Basics such as using modern financial accounting software to track finances and ensure important paperwork is generated and issued, as well as hiring a reputable accountant, are steps in the right direction.
Here are some factors that can influence your business’s financial wellbeing and ability to avoid financial problems, and protect against adverse external financial conditions.
Many otherwise seemingly successful businesses have foundered through poor cashflow, with as many as over 40 per cent of small businesses experiencing cashflow difficulties.
Cashflow is literally the flow of money in and out of a business, and as such it’s subject to variations, ebbs and flows. The key is to spot these and deal with them.
For example, it could be something as straightforward as paying bills ‘too quickly’ while allowing customers extended periods of credit before their invoices become due. This can leave a business short of money even though sales might be buoyant.
So watch your cashflow records like a hawk and adjust if certain factors cause it to leave you actually, or even potentially, short of cash.
Credit control is important here if, say, several customers don’t pay their invoices on time – money that’s rightfully yours but not yet received shouldn’t be putting your business in jeopardy.
It’s worth periodically giving your purchasing routines an overhaul. For example, do you find yourself keeping too much of certain stock at any one time? Order less and don’t be seduced by ordering in larger quantities to qualify for discounts if it means money will be tied up in stock for too long.
By the same token, if your ordering quantities have grown as you’ve become more successful, perhaps your suppliers can offer a better deal now you’re a higher volume customer?

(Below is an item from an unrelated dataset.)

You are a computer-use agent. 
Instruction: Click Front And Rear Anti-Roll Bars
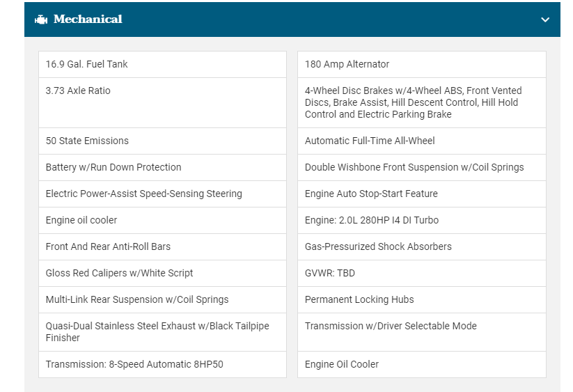[x=108, y=246]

Check prices for regular items you buy – even small amounts shaved off each regular bill can mount up and keep more money in your account.
Beware of diversifying
While diversification can seem like a buzzword, with seemingly all types of businesses entering different markets, be aware of the time, effort and money it can take to break into a new marketplace. It’s all very well for companies like Apple to stride into a new arena, but they have huge marketing and financial muscle.
Maybe it’s better to focus on your core strengths and build on these.
Being adaptable and taking advantage of opportunities is important, but perhaps rather than diversify into a whole new area, consider a niche related to your present offering.
Entering a different marketplace will likely make large financial demands, and it’s especially risky if it means diverting funds from your current activities and potentially weakening them.
Spend your marketing dollars wisely:
Existing customers: it’s far cheaper to sell to existing customers than try and find new ones, so focus at least some of your marketing effort on your existing customer base. Simple things, like making them offers or looking after them properly and showing them how valued they are, will help boost your sales without necessarily costing much in marketing spend.
New customers: overhaul your current marketing methods – could it be done more cost effectively? Astute use of social media can be a very cost-effective way of reaching potential customers.
You may find that your more expensive advertising and direct mail campaigns could be replaced or at least scaled sown in favor of lower cost but still effective marketing methods.
Keeping on top of things
A lot of effective money management is keeping on top of how your business is doing, so regularly reviewing your cashflow and where you’re spending money can pay dividends.